■ Brief
Could you return all of the records below word for word, leaving the pictures out of your answer?

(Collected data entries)
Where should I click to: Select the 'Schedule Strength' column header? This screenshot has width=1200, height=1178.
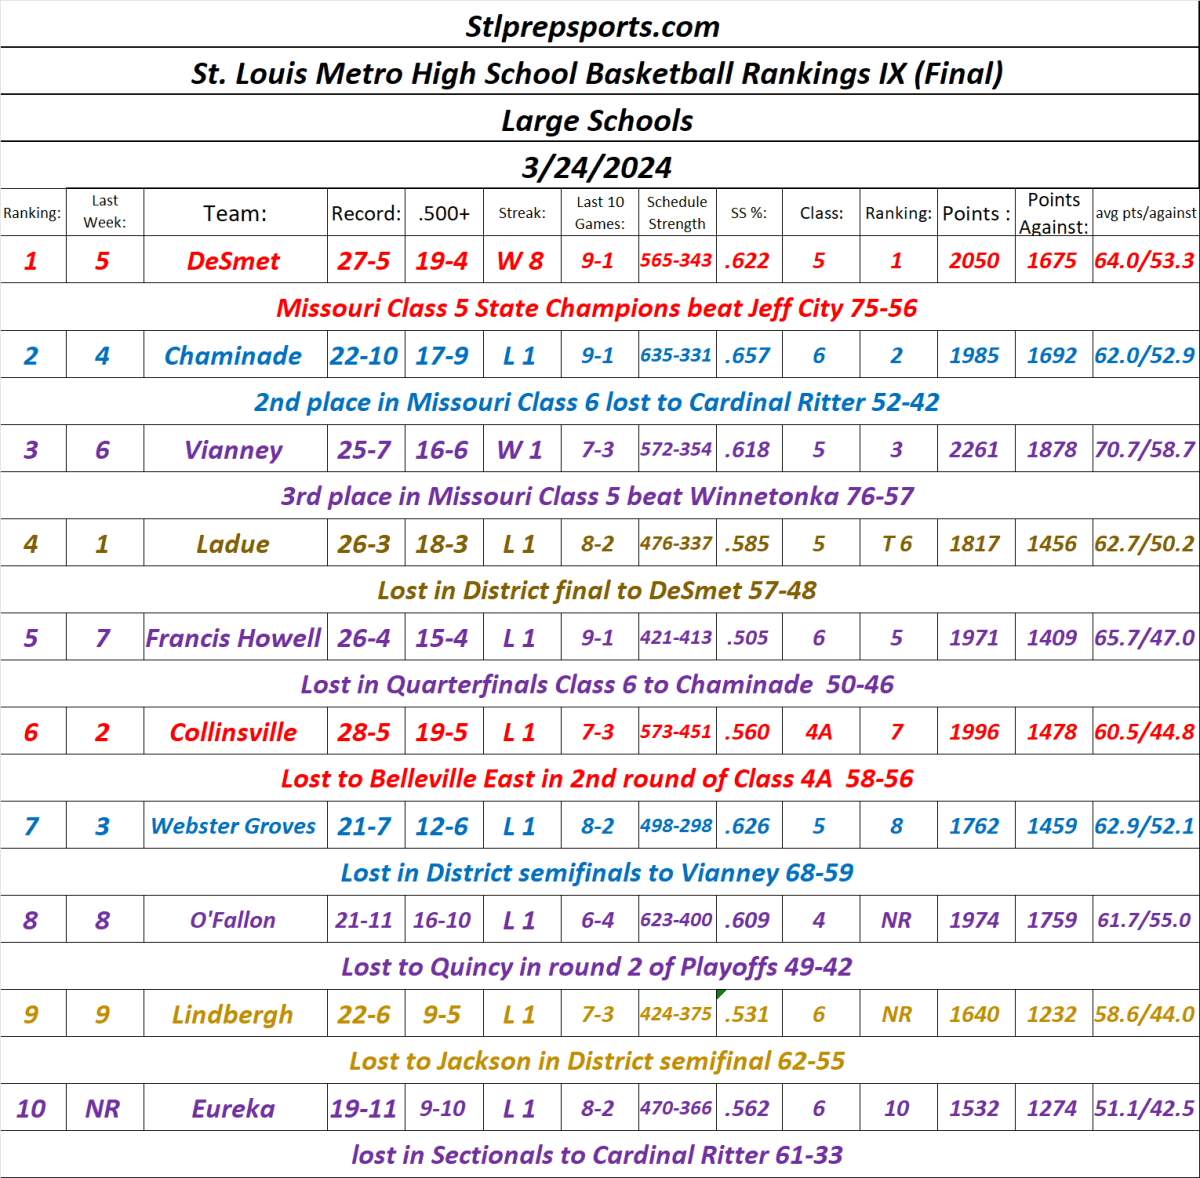[x=676, y=213]
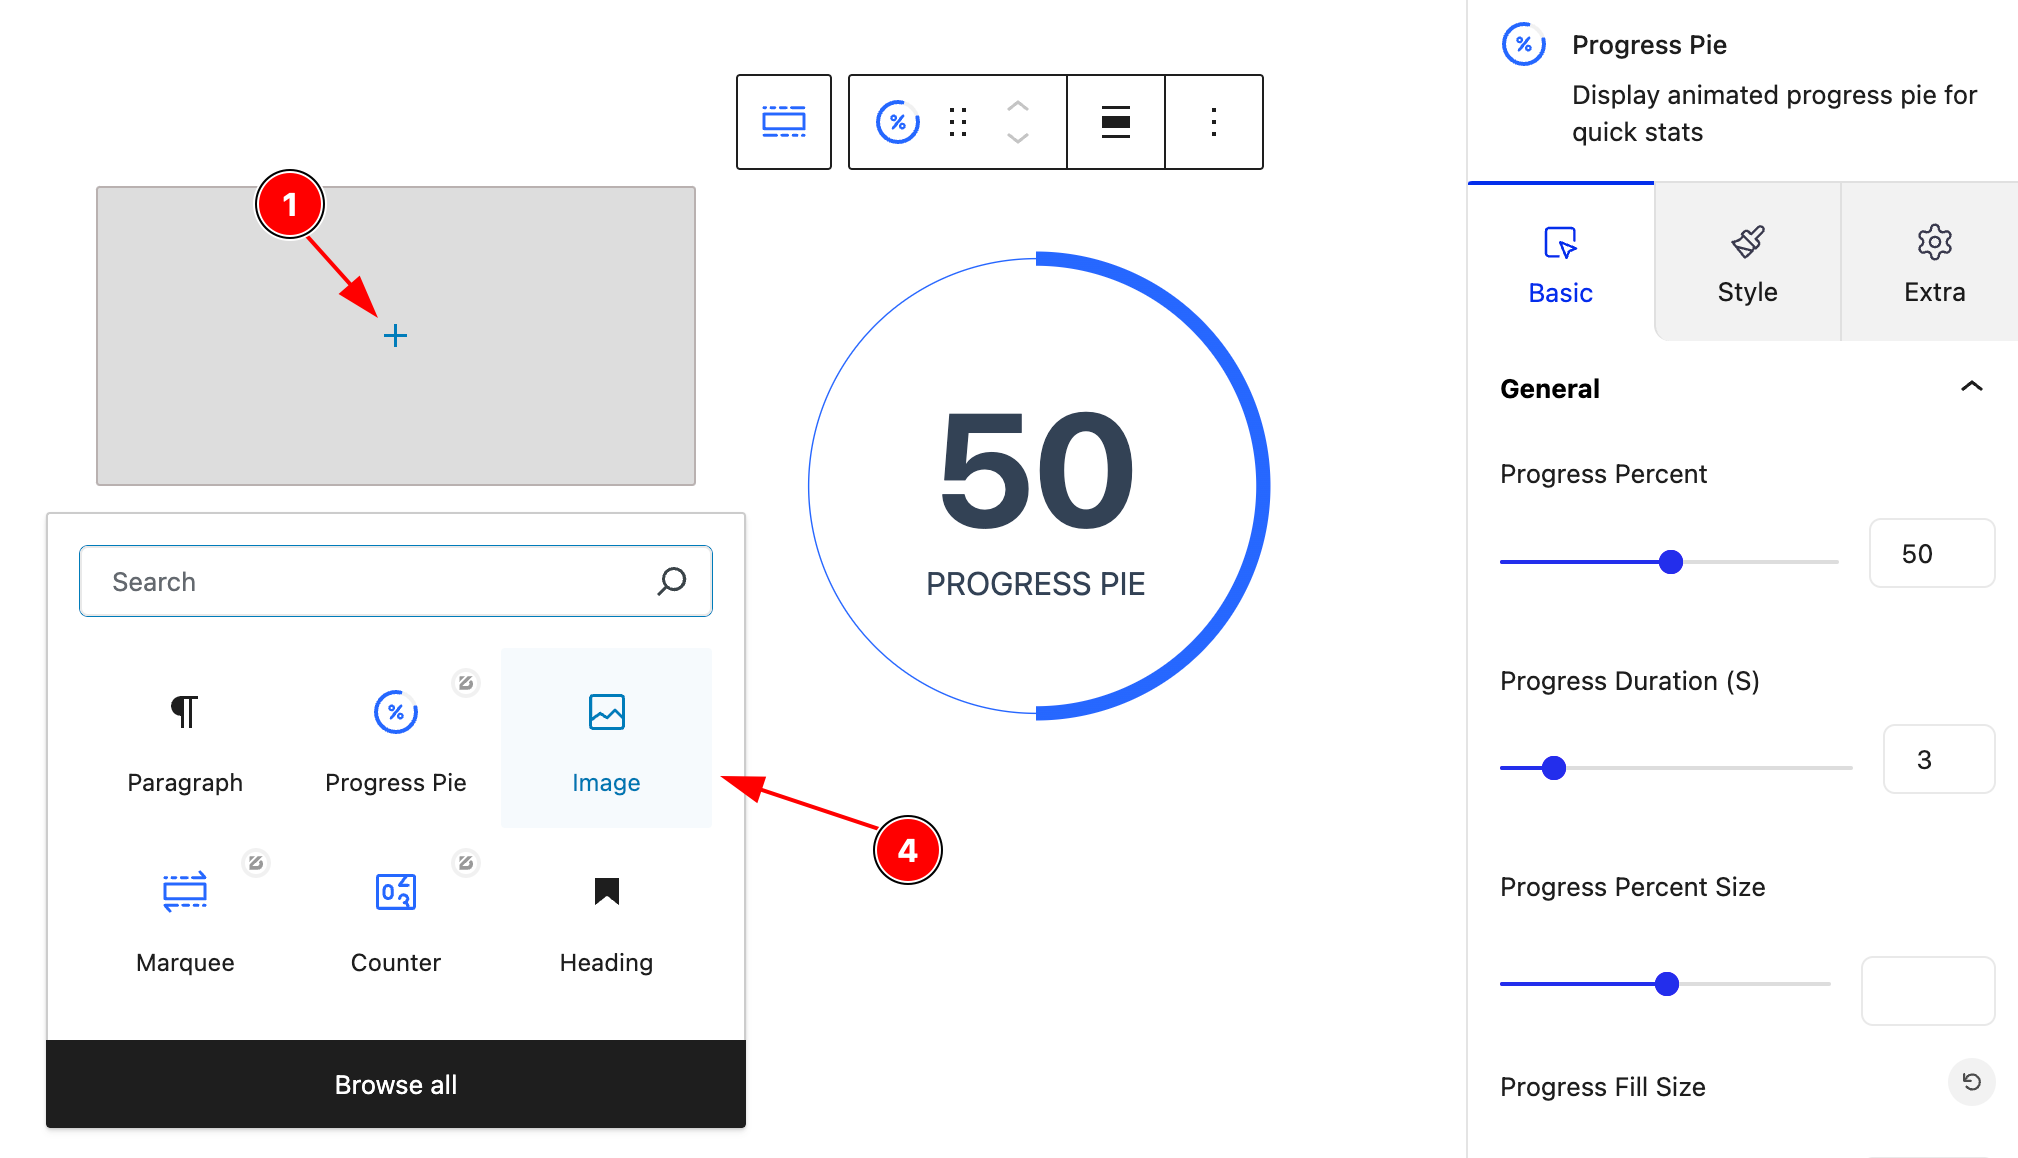Click the Browse all button

396,1084
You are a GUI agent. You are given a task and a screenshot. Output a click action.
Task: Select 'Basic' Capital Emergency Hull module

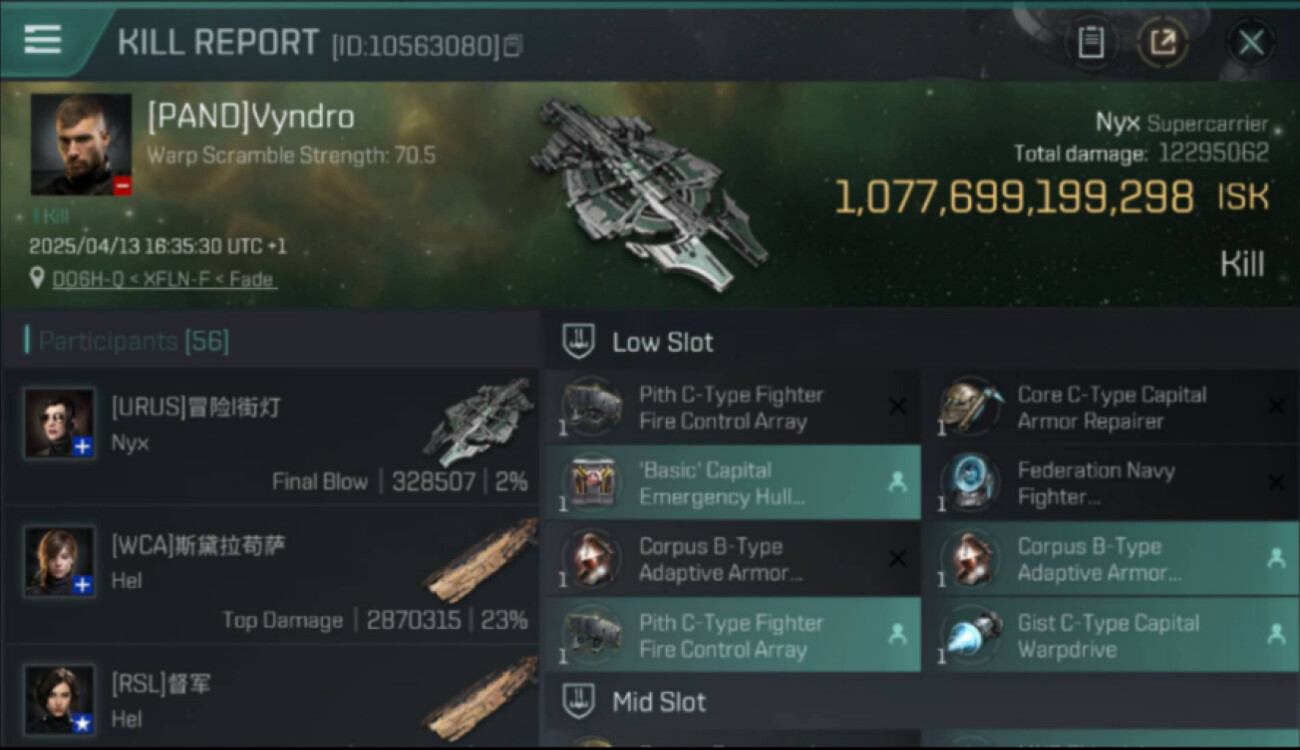(731, 483)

■ Finished task
Where should I click to: Select the 'Schedule Strength' column header? This screenshot has width=1200, height=1178.
[x=676, y=213]
Click the Browse all button

396,1084
You are a GUI agent. You are given a task and a screenshot. Output a click action.
Task: Select 'Basic' Capital Emergency Hull module

(731, 483)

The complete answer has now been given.